Dir: “A.J. Nelson” (Vic Savage)
Star: Vic Savage, Shannon O’Neil, William Thourlby, John Caresio

“Anyone who experienced that catastrophe and survived, would never go there again…”

The player will show in this paragraph

The above line is one of the many lines of narration spoken during The Creeping Terror, but is just as appropriate a summary for the entire movie itself. While there can never be a unanimous choice for the worst film ever made, going forward I will refuse to take seriously the views of anyone who does not at least acknowledge the credentials of this as a worthy contender. I’ve seen films with bad sound, poor special effects, amateur performance or any other number of flaws. But this tale of alien invasion is so inadequate in so many areas, it’s difficult to conceive how it could ever have seem adequate.

Almost from the get-go, you get a sense of how bad things are going to be. The shot of the alien spacecraft descending to Earth is, very obviously, stock footage of one a V-1 rocket taking off, played backwards. Yes: really. That the makers thought no-0ne would notice, or that the craft seen on the ground bears no resemblance at all to the the stock footage, sets the bar of expectations appropriately. The next thing to kick in is the narration, and its use may mark a new low-water mark. Even at best, it’s a dodgy technique, usually a replacement when the director’s skills aren’t up to the task of showing the necessary emotion or conveying the plot points in a less-clunky manner.

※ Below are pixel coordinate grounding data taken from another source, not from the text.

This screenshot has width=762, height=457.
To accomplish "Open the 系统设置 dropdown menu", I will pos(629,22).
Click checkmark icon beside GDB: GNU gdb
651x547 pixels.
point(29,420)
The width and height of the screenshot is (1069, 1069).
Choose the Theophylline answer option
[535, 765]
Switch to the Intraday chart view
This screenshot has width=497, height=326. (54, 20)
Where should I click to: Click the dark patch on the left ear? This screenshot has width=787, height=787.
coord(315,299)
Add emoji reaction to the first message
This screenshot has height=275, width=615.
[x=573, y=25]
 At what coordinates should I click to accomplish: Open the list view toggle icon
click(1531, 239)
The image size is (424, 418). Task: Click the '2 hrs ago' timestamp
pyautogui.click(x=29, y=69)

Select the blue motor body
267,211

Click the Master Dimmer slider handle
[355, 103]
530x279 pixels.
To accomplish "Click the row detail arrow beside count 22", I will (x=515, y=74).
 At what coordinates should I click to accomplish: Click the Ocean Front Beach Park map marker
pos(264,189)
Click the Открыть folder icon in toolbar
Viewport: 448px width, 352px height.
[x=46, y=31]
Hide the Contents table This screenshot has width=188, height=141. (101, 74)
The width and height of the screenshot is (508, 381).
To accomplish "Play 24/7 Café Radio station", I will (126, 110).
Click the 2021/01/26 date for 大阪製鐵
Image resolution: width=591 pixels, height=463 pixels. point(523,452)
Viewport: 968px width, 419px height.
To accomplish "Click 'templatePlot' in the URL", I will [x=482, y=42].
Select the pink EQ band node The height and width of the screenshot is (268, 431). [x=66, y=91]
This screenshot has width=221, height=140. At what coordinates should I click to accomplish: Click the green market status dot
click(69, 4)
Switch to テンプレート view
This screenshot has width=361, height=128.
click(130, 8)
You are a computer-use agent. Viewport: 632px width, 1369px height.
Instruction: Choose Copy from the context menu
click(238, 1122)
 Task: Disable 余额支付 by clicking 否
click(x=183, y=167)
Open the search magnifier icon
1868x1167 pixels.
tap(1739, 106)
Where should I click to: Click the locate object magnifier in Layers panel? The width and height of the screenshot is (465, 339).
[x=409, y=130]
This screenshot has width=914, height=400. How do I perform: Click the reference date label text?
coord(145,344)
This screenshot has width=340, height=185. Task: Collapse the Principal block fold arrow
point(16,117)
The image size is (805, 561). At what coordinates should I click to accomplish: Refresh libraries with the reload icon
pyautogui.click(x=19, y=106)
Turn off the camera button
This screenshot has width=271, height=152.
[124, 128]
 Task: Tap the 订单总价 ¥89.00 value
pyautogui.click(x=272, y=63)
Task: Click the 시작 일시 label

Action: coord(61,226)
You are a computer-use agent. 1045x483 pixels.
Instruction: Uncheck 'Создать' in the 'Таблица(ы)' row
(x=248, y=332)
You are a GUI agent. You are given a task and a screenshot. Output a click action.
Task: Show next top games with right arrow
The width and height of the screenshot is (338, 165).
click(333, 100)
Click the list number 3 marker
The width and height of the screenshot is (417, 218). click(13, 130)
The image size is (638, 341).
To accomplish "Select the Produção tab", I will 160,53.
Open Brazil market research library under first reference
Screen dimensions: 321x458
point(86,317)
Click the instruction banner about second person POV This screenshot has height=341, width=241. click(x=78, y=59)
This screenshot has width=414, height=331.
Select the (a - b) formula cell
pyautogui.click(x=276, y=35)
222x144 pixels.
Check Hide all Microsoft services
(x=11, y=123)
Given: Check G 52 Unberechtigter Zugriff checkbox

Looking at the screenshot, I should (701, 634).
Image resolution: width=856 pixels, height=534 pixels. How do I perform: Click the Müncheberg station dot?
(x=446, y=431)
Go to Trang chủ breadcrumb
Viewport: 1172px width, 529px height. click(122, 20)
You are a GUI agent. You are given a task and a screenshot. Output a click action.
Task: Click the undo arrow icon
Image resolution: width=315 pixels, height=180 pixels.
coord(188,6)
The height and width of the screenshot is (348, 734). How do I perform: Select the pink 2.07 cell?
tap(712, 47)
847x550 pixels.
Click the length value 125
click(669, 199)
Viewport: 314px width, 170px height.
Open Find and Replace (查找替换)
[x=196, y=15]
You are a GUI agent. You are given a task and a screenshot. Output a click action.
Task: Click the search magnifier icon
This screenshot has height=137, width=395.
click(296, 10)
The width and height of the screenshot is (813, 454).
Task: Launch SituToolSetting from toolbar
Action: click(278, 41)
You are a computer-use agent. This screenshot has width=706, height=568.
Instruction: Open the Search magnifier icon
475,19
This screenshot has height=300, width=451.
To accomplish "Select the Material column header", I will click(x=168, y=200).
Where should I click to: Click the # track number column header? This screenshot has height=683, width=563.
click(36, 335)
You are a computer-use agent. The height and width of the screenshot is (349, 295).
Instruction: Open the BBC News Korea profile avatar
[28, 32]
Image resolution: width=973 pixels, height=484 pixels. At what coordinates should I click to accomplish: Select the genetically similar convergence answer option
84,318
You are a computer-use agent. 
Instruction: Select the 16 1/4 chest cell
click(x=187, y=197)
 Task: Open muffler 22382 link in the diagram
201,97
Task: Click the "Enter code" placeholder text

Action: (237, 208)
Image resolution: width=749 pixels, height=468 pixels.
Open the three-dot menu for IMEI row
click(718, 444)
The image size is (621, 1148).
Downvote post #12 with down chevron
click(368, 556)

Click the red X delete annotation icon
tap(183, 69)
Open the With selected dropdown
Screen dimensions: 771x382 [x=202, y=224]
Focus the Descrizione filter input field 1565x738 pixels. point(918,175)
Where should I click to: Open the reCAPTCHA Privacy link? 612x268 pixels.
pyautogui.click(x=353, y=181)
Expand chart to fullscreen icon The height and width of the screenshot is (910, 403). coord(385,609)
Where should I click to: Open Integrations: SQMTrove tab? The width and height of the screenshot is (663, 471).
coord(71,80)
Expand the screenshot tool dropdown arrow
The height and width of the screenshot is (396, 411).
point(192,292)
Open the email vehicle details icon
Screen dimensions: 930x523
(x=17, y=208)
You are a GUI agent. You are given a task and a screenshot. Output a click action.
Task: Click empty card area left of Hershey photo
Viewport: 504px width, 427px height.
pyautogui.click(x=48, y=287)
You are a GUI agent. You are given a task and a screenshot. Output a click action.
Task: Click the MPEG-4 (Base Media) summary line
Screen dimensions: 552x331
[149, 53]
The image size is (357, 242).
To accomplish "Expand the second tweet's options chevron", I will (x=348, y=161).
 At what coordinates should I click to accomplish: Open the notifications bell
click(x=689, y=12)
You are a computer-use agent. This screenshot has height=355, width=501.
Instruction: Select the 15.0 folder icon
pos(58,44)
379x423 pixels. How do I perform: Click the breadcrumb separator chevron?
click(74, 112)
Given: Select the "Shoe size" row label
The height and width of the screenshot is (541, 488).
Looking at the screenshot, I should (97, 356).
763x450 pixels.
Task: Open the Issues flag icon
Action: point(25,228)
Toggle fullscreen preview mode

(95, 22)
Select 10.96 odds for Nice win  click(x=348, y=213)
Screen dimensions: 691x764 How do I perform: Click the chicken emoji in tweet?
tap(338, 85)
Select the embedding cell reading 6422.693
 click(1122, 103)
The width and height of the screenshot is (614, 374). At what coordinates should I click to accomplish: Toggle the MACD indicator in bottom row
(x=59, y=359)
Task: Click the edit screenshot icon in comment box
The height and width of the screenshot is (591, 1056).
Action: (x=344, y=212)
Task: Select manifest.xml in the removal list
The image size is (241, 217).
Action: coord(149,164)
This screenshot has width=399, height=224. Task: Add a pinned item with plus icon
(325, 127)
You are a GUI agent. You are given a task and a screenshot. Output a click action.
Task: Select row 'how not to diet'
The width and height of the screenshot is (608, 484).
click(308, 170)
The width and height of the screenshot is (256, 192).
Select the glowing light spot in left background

Here, it seems a technical necessity caused by insurmountable audio issues: two characters will be having an animated conversation, but rather than hear them, the narrator describes what’s being said. It feels like the narrator is reading an early script treatment.

Let me provide a couple of samples to show you what I mean:

  • “Martin was outraged by the government’s intellectual approach to a monster that had already killed and caused the disappearance of his two close friends. Caldwell tended to agree with him, but stated that he had to follow his orders.”
  • “The Sergeant, a shaken man, returned babbling about what had happened. Realizing the full danger of the situation, Caldwell decided he had only one means left to stop the monster: grenades. Now Bradford made a drastic move. Acting on his superior authority, he forbade Caldwell to destroy the creature. The Colonel, more concerned with saving human lives than advancing science, told Bradford to “Go to Hell.””

However, what elevates this, more than any other aspect, lifting it from the realms of “Somewhat Sucky” into the pantheon of all-time greats, is the monster. I’d heard tales of this cinematic abomination, but nothing could prepare me for the amazing sight. At first, it was largely hidden behind some trees, but it seemed as if the makers finally realized the pointlessness of trying to conceal the thing, and opted instead to give the audience plenty of opportunity to play “Let’s laugh at the monster.” The general consensus is that it resembles a pile of carpet remnants, and who am I to argue with that? It appears to consist of a man under a blanket, pulling a large quilt behind him.

It’s reported that there were actually two different monsters used – if you look closely, you can tell the difference. The reason for this has also been explained: “According to actor/makeup artist Byrd Holland (who played the sheriff), Lackey was banned from the set by Nelson after a dispute over the ownership of the monster “suit”, whereupon the monster suddenly went missing. Lackey supposedly informed the crew that the monster was “in hiding” and would not reappear until he got paid. Apparently Lackey never got paid and Nelson decided instead to rebuild the monster on his own.” Hard to tell whether this was a boon or a bane: neither is exactly going to give Rick Baker sleepless nights.

There are two factors which render it particularly non-terrifying. While that half of the title is singularly inappropriate, there can be no doubt that it certainly lives up to the ‘creeping’ part. It moves at the pace of a reluctant sloth on downers, and the only way it can consume anyone, is because they stand still and let it. It is not necessary to run away. It not even necessary to walk away. You could amble, and still comfortably out-pace  the alien. The other issue is that the creature’s mouth – at roughly the level of the man in the front’s knees – is basically a hole. Due to this, the only way for a victim to be swallowed is if they obligingly climb into the mouth, then more or less pull themselves down its throat.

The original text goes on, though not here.